Proactive or reactive
A major topic of discussion at the September 17 meeting was whether fire prevention or fire suppression gives the most bang for a community’s buck. Suppression—that is, firefighting—has proven to be the higher priority among members of the general public, who feel more secure knowing that the bodies and equipment necessary to fight a blaze are available and at the ready should one erupt.
“Prevention is more difficult in some ways,” said Berenshteyn. “One speaker told us that there are more than 150 million dead trees just sitting around as fuel for wildfires. The problem is, it takes two years to remove just one million trees and it’s very expensive, so we can’t just focus on removal. It’s not really feasible.”
Setting aside money to address the threat of wildfires is a tall order for stakeholders trying to keep budgets balanced. But some policymakers, like State Senator Bob Wieckowski, who represents parts of the East Bay and South Bay, believe there is no choice, given there are 11 million Californians living in areas considered to be at very high risk for wildfires.
Wieckowski, chairman of the Senate Budget and Fiscal Review Subcommittee 2 on Resources, Environmental Protection, Energy and Transportation, allocated $1 billion in the 2019-2020 budget to enhance the state’s capacity to respond to such emergencies.
The money is allowing the California Department of Forestry and Fire Protection (CALFIRE) to hire 228 more firefighters and emergency responders, as well as purchase more fire engines and air tankers and add more fire detection cameras.
Wieckowski said, in a January statement: “The state has ramped up resources and funding because as our climate is changing, our policies must change too. Although California has more than 30 million acres of forests, and the state only owns three percent of those, we have no choice but to responsibly combat these wildfire emergencies.”
Tough lessons
PG&E says it learned a lot from the Camp Fire, and has stepped up efforts to reduce wildfire risk.

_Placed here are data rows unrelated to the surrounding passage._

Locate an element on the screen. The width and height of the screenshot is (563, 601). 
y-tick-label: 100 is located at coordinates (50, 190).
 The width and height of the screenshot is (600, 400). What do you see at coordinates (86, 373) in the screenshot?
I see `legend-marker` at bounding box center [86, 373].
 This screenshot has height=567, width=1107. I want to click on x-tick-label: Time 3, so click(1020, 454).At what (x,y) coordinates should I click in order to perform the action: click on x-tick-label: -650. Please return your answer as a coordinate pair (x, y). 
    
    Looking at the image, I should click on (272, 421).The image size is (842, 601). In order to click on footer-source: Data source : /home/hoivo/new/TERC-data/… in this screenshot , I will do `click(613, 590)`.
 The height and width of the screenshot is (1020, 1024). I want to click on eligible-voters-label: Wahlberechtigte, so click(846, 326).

For example, the utility has expanded its vegetation management program and is clearing overhanging limbs and branches and hazardous vegetation such as dead or dying trees from around power infrastructure. It’s also meeting state standards for minimum clearances around power lines. PG&E is focusing on high-risk areas right now and hopes to complete the work over the next few years.
PG&E has also accelerated safety inspections in high-risk areas. As of July 21, 99.99 percent of the nearly 700,000 distribution poles in or adjacent to high-risk areas had been inspected, as had 98.75 percent of the nearly 50,000 transmission structures and 100 percent of the 222 substations.

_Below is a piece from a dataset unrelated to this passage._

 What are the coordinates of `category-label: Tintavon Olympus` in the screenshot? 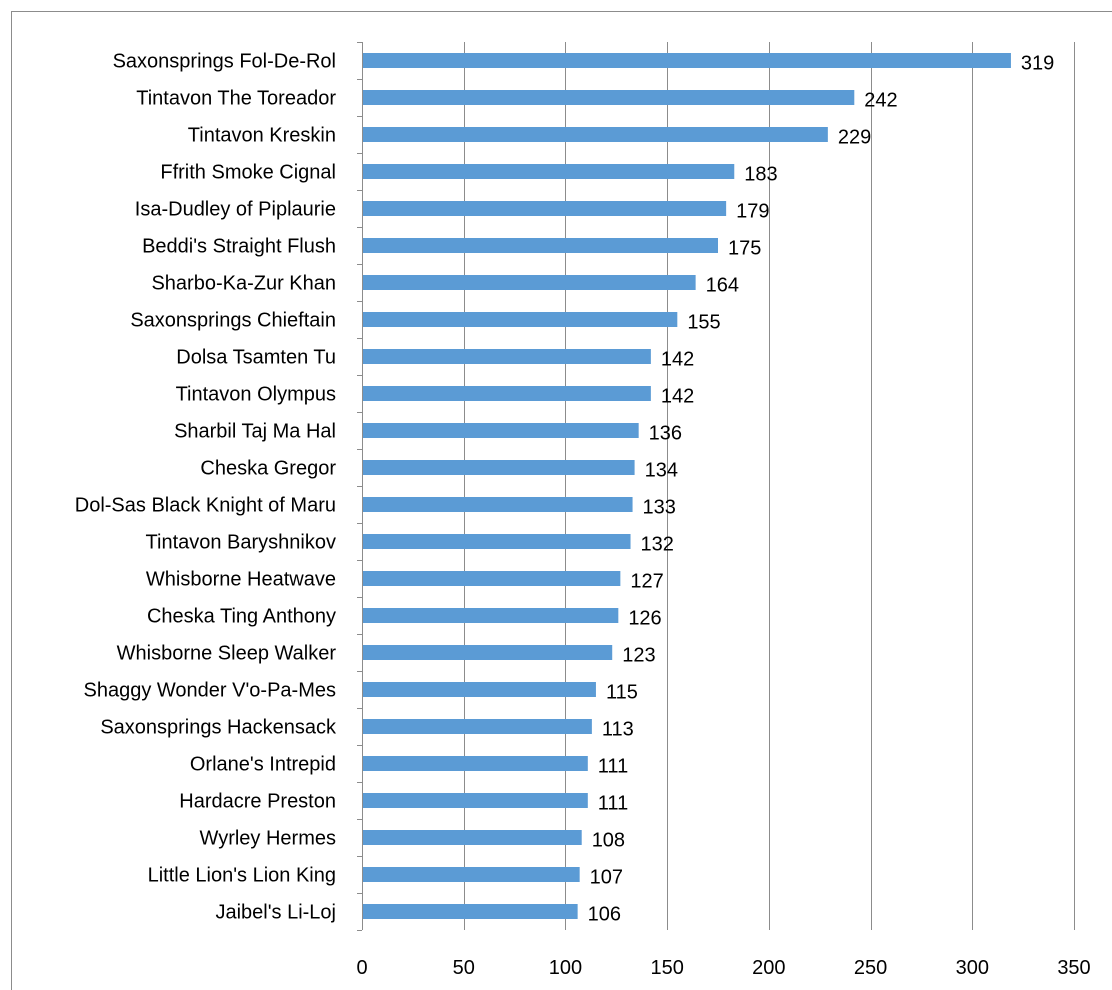 It's located at (256, 395).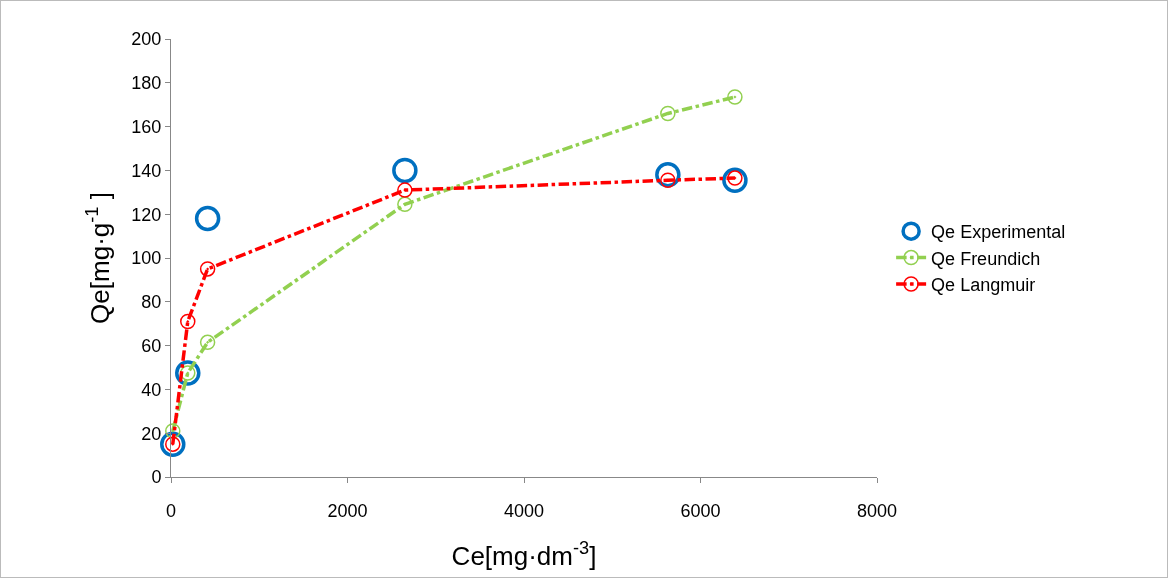  Describe the element at coordinates (146, 40) in the screenshot. I see `y-tick-label: 200` at that location.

Whatever balance of prevention and suppression efforts Bay Area stakeholders end up agreeing is the best path forward, time is of the essence, said Michael McMahon, senior hydrometeorologist at HDR, a Los Angeles-based team of scientists and builders that consults with city agencies and developers on building smart infrastructure.
“Climate change and climate variability are only beginning to impact the Bay Area and surrounding regions,” he said. “The increasing threat of wildfires is a situation that is going to require proactive response through both mitigation and adaptation. The benefit-to-cost of proactive response has shown itself time and again to be a far more robust option that reliance on reactive methodologies.”
McMahon applauded BAPC for bringing so many of those stakeholders to the table last month.
“It’s the breeding ground for collaboration and policy development that will make a difference over time.”
“The next step for BAPC is to continue to work with policymakers to advocate for better solutions to address wildfires and other climate-related risks,” said Berenshteyn. “The state released its fourth climate assessment last fall, and the scientific data points to this problem only getting worse. So as much as the briefing is intended to promote a dialogue about these issues and be informative, I hope it’s also a call to action.”